● YOUR GOAL
Each record below should be written out again exactly.

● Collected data
.....

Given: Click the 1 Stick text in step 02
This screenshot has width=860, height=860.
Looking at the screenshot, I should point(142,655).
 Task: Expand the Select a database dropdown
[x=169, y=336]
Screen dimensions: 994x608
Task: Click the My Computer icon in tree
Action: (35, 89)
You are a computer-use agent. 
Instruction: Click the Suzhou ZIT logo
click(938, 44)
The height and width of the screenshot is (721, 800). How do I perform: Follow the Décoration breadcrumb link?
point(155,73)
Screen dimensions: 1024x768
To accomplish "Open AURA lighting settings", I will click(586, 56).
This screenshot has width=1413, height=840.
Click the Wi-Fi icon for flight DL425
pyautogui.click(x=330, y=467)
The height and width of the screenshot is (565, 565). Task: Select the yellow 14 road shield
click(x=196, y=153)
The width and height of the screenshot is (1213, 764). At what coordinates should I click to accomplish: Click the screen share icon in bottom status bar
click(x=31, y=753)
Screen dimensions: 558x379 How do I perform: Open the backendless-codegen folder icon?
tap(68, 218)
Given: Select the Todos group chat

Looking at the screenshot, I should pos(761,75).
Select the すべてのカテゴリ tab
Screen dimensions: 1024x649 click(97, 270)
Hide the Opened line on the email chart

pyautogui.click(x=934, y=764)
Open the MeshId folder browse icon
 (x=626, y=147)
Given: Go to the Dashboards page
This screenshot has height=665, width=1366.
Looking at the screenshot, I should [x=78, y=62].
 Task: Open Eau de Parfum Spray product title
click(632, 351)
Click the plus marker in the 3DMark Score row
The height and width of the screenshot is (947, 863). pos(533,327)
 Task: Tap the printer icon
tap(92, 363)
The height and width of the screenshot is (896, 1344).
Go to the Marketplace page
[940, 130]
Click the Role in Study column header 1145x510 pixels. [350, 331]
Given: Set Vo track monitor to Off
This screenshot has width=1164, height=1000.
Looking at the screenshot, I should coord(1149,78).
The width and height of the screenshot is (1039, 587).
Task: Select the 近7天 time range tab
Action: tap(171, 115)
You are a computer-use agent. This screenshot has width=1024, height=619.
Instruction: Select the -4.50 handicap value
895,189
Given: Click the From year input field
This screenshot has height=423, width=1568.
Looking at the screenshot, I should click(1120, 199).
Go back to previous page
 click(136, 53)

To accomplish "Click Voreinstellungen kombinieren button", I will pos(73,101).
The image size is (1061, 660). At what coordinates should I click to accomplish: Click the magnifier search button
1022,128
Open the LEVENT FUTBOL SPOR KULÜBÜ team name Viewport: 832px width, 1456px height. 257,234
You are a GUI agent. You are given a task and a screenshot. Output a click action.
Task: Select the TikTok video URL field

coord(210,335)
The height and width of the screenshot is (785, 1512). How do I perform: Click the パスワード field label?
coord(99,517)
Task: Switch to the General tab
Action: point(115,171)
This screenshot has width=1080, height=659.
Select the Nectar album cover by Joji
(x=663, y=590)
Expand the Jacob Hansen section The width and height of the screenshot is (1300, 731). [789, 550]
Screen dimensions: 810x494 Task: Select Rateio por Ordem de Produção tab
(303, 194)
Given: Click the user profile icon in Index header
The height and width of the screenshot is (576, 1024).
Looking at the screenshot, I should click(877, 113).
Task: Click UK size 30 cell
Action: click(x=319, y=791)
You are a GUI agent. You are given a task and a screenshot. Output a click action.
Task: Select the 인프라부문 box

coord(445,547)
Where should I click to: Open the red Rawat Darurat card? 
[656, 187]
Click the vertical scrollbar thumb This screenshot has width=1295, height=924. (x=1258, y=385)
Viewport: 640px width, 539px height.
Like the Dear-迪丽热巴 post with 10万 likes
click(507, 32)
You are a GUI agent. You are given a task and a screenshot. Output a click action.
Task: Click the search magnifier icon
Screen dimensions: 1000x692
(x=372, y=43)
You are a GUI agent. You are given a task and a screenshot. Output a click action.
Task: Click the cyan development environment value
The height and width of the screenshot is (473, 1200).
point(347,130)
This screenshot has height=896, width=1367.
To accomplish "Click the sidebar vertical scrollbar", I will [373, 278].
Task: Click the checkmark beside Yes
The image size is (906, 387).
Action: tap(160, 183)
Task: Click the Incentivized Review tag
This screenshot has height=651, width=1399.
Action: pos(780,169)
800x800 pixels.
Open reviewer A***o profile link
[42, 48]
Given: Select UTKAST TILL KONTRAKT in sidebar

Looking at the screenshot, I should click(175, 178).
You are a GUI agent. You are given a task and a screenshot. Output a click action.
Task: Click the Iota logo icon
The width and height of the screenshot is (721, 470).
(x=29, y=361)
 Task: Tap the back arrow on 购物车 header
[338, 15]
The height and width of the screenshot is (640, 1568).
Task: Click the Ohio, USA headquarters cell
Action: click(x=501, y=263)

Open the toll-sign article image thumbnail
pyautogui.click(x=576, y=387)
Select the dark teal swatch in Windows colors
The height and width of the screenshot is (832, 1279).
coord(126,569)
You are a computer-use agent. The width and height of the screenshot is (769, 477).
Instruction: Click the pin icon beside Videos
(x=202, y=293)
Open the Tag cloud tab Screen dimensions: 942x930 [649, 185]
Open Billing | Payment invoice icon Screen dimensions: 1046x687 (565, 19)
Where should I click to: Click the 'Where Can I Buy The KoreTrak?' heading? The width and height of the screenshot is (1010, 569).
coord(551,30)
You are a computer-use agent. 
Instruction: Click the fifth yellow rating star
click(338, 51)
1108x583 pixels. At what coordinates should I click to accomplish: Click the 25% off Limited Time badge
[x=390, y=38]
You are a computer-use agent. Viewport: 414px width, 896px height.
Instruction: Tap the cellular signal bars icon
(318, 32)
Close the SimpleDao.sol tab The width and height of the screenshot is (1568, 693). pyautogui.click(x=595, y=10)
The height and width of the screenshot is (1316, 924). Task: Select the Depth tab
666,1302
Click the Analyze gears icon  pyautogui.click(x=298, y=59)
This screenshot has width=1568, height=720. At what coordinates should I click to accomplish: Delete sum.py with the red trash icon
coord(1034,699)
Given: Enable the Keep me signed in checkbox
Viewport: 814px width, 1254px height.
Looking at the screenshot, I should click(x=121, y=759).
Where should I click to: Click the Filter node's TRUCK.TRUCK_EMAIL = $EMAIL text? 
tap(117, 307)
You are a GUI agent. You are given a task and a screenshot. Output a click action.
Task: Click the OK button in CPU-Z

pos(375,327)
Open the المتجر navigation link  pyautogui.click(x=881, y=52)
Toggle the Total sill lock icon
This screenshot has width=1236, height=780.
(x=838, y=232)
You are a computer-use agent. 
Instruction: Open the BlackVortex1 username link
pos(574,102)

.....

● OUTPUT FOR THIS TASK
Given: Click the 1 Stick text in step 02
This screenshot has width=860, height=860.
Looking at the screenshot, I should point(142,655).
 Task: Expand the Select a database dropdown
[x=169, y=336]
Screen dimensions: 994x608
Task: Click the My Computer icon in tree
Action: (35, 89)
You are a computer-use agent. 
Instruction: Click the Suzhou ZIT logo
click(938, 44)
The height and width of the screenshot is (721, 800). How do I perform: Follow the Décoration breadcrumb link?
point(155,73)
Screen dimensions: 1024x768
To accomplish "Open AURA lighting settings", I will click(586, 56).
This screenshot has width=1413, height=840.
Click the Wi-Fi icon for flight DL425
pyautogui.click(x=330, y=467)
The height and width of the screenshot is (565, 565). Task: Select the yellow 14 road shield
click(x=196, y=153)
The width and height of the screenshot is (1213, 764). At what coordinates should I click to accomplish: Click the screen share icon in bottom status bar
click(x=31, y=753)
Screen dimensions: 558x379 How do I perform: Open the backendless-codegen folder icon?
tap(68, 218)
Given: Select the Todos group chat

Looking at the screenshot, I should pos(761,75).
Select the すべてのカテゴリ tab
Screen dimensions: 1024x649 click(97, 270)
Hide the Opened line on the email chart

pyautogui.click(x=934, y=764)
Open the MeshId folder browse icon
 (x=626, y=147)
Given: Go to the Dashboards page
This screenshot has height=665, width=1366.
Looking at the screenshot, I should [x=78, y=62].
 Task: Open Eau de Parfum Spray product title
click(632, 351)
Click the plus marker in the 3DMark Score row
The height and width of the screenshot is (947, 863). pos(533,327)
 Task: Tap the printer icon
tap(92, 363)
The height and width of the screenshot is (896, 1344).
Go to the Marketplace page
[940, 130]
Click the Role in Study column header 1145x510 pixels. [350, 331]
Given: Set Vo track monitor to Off
This screenshot has width=1164, height=1000.
Looking at the screenshot, I should coord(1149,78).
The width and height of the screenshot is (1039, 587).
Task: Select the 近7天 time range tab
Action: tap(171, 115)
You are a computer-use agent. This screenshot has width=1024, height=619.
Instruction: Select the -4.50 handicap value
895,189
Given: Click the From year input field
This screenshot has height=423, width=1568.
Looking at the screenshot, I should click(1120, 199).
Go back to previous page
 click(136, 53)

To accomplish "Click Voreinstellungen kombinieren button", I will pos(73,101).
The image size is (1061, 660). At what coordinates should I click to accomplish: Click the magnifier search button
1022,128
Open the LEVENT FUTBOL SPOR KULÜBÜ team name Viewport: 832px width, 1456px height. 257,234
You are a GUI agent. You are given a task and a screenshot. Output a click action.
Task: Select the TikTok video URL field

coord(210,335)
The height and width of the screenshot is (785, 1512). How do I perform: Click the パスワード field label?
coord(99,517)
Task: Switch to the General tab
Action: point(115,171)
This screenshot has width=1080, height=659.
Select the Nectar album cover by Joji
(x=663, y=590)
Expand the Jacob Hansen section The width and height of the screenshot is (1300, 731). [789, 550]
Screen dimensions: 810x494 Task: Select Rateio por Ordem de Produção tab
(303, 194)
Given: Click the user profile icon in Index header
The height and width of the screenshot is (576, 1024).
Looking at the screenshot, I should click(877, 113).
Task: Click UK size 30 cell
Action: click(x=319, y=791)
You are a GUI agent. You are given a task and a screenshot. Output a click action.
Task: Select the 인프라부문 box

coord(445,547)
Where should I click to: Open the red Rawat Darurat card? 
[656, 187]
Click the vertical scrollbar thumb This screenshot has width=1295, height=924. (x=1258, y=385)
Viewport: 640px width, 539px height.
Like the Dear-迪丽热巴 post with 10万 likes
click(507, 32)
You are a GUI agent. You are given a task and a screenshot. Output a click action.
Task: Click the search magnifier icon
Screen dimensions: 1000x692
(x=372, y=43)
You are a GUI agent. You are given a task and a screenshot. Output a click action.
Task: Click the cyan development environment value
The height and width of the screenshot is (473, 1200).
point(347,130)
This screenshot has height=896, width=1367.
To accomplish "Click the sidebar vertical scrollbar", I will [373, 278].
Task: Click the checkmark beside Yes
The image size is (906, 387).
Action: tap(160, 183)
Task: Click the Incentivized Review tag
This screenshot has height=651, width=1399.
Action: pos(780,169)
800x800 pixels.
Open reviewer A***o profile link
[42, 48]
Given: Select UTKAST TILL KONTRAKT in sidebar

Looking at the screenshot, I should click(175, 178).
You are a GUI agent. You are given a task and a screenshot. Output a click action.
Task: Click the Iota logo icon
The width and height of the screenshot is (721, 470).
(x=29, y=361)
 Task: Tap the back arrow on 购物车 header
[338, 15]
The height and width of the screenshot is (640, 1568).
Task: Click the Ohio, USA headquarters cell
Action: click(x=501, y=263)

Open the toll-sign article image thumbnail
pyautogui.click(x=576, y=387)
Select the dark teal swatch in Windows colors
The height and width of the screenshot is (832, 1279).
coord(126,569)
You are a computer-use agent. The width and height of the screenshot is (769, 477).
Instruction: Click the pin icon beside Videos
(x=202, y=293)
Open the Tag cloud tab Screen dimensions: 942x930 [649, 185]
Open Billing | Payment invoice icon Screen dimensions: 1046x687 (565, 19)
Where should I click to: Click the 'Where Can I Buy The KoreTrak?' heading? The width and height of the screenshot is (1010, 569).
coord(551,30)
You are a computer-use agent. 
Instruction: Click the fifth yellow rating star
click(338, 51)
1108x583 pixels. At what coordinates should I click to accomplish: Click the 25% off Limited Time badge
[x=390, y=38]
You are a computer-use agent. Viewport: 414px width, 896px height.
Instruction: Tap the cellular signal bars icon
(318, 32)
Close the SimpleDao.sol tab The width and height of the screenshot is (1568, 693). pyautogui.click(x=595, y=10)
The height and width of the screenshot is (1316, 924). Task: Select the Depth tab
666,1302
Click the Analyze gears icon  pyautogui.click(x=298, y=59)
This screenshot has width=1568, height=720. At what coordinates should I click to accomplish: Delete sum.py with the red trash icon
coord(1034,699)
Given: Enable the Keep me signed in checkbox
Viewport: 814px width, 1254px height.
Looking at the screenshot, I should click(x=121, y=759).
Where should I click to: Click the Filter node's TRUCK.TRUCK_EMAIL = $EMAIL text? 
tap(117, 307)
You are a GUI agent. You are given a task and a screenshot. Output a click action.
Task: Click the OK button in CPU-Z

pos(375,327)
Open the المتجر navigation link  pyautogui.click(x=881, y=52)
Toggle the Total sill lock icon
This screenshot has width=1236, height=780.
(x=838, y=232)
You are a computer-use agent. 
Instruction: Open the BlackVortex1 username link
pos(574,102)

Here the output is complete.